### Page text
* Start *

I can't really tell from what I did. It has 3/4" plywood in there and the bottom layer of aluminum under the wood was also a good bit thicker than the sheet metal that covers the top. But I put the seat mount directly over the storage area which is totally open, with no extra visible supports under the deck in it.


----------



## wmk0002 (Jun 13, 2016)

While I don't plan on addressing the potential need for a jack plate anytime soon as I have higher priority issues, I do retract my statement on the mini-jacker being a likely choice. Seems too 1 dimensional for the price. The Bob's Machine Shop mini manual jackplate seems much better as it has 3 different set-back settings plus height adjustment. Per my query to Bob's Machine Shop on it:

_The jack plate has 2.5" of built in lift and another 1.5" of adjustable lift.

We do not have any dealers by you, but you are welcomed to buy direct.

Please let me know if you have any additional questions.

Thank you for your interest in Bobs Machine Shop._ 

Alternatively, the homemade route is appealing to me like the one in the link. I don't have the machining ability nor resources but have a few friends in the business who may can help if their employers policy allows it. Anyone know what the approximate stock material cost would be for this one? Hate to spend lots of money on material, the plans, plus labor and come out the same as just buying one.

https://www.dillon-racing.com/jackplate/

EDIT: Just realized the jack plate is made of just large but basic angle aluminum and simple hand tools. That I can do myself.


----------



## wmk0002 (Jun 17, 2016)

Here is a very poor video I shot the other day of me running the old Sportwin on the boat. In the front of the boat I have the TM, TM battery, front seat, and tackle box. In the middle I had 3 rods/reels, an empty cooler, and my stall mat floor. And in the rear was just me at 165 lbs and maybe 3 gallons of gas. Had the motor trimmed to its highest position and ran in without the hood to mitigate an exhaust leak. It ran 15mph very consistently and would touch 16 if I leaned it out to about 1/2 out from lightly seated (but idle quality took a hit). Motor was turning about 4700 rpms (5000 listed as max of the WOT range). I ran it set up similarly prior to that with my dad in it as well, who is about my size, and saw 15 mph there also.

* End *

### Data extract
* Start *

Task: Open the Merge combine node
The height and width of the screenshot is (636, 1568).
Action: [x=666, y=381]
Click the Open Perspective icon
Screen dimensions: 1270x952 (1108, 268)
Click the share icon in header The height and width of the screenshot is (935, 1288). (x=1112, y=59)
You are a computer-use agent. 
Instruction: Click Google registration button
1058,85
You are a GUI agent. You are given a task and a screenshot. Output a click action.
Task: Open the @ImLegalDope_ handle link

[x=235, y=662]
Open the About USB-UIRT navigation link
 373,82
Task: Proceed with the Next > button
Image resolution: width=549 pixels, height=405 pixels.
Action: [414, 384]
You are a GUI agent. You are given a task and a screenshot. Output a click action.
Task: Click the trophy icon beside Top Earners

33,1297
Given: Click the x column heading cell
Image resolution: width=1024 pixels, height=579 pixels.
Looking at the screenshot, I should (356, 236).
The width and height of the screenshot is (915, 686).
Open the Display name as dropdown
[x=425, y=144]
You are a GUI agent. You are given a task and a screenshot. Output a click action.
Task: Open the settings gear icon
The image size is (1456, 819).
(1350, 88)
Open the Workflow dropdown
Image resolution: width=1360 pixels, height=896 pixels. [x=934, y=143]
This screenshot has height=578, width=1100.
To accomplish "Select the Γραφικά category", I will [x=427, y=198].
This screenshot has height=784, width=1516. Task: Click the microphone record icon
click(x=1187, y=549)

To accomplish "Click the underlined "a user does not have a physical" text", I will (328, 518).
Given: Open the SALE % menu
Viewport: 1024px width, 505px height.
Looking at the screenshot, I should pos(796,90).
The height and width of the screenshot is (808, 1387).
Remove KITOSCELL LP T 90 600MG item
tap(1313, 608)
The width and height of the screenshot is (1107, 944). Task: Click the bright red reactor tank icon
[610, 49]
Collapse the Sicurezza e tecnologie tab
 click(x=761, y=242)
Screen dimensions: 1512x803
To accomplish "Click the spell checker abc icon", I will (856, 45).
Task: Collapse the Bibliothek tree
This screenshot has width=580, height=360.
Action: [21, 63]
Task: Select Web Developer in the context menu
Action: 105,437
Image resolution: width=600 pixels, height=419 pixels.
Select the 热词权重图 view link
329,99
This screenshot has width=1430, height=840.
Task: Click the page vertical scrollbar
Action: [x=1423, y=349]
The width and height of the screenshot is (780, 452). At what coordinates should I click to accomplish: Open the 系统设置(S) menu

* End *

### Stated goal A
In the boat thread, how much built-in lift does the Bob's Machine Shop mini manual jack plate have?
### Stated goal B
Please write the next part of the boat thread, continuing after its final sentence.
The records come from a different source than the boat thread.

### Written reply A
It has 2.5 inches of built-in lift.

### Written reply B
I just got my 9.9 hp driveshaft unseized and also rebuilt the carb on my 15 hp so I'm eager to see what performance increase I see since both have higher rpm operating ranges and larger props. I would be super happy with 20 mph with two people.

https://www.youtube.com/embed/_UfTqvTL3NM


----------



## beagler1 (Jun 17, 2016)

My 20hp hauls azz. Im 350, wife is 170 full tank of gas, 2 batteries, yeti cooler and tackle box!


Sent from Mossy Oak Swamp Bottom


----------



## wmk0002 (Jul 21, 2016)

Time for a motor update. I got the 9.9 hp converted to a short shaft and put it on the boat. On the water it ran about 15 mph at 4900 rpms with me and my dad and a light load. With just me it ran 5400 rpms and did 17mph. This was with a decent shape factory 9.25x10 3 blade prop. It's not a pretty motor but it runs well.

Later I put the 15hp carb on it and lake tested it and only gained 1 mph and a couple hundred rpms. This motor needs the exhaust tube and reed shims to make it a true 15hp plus I think the main jet is slightly oversized being a size 56 but needing a 54 according to the service manual. Not sure how much all of that would help but it needs to hit 6000 rpms to generate the rated 15hp from the power curve.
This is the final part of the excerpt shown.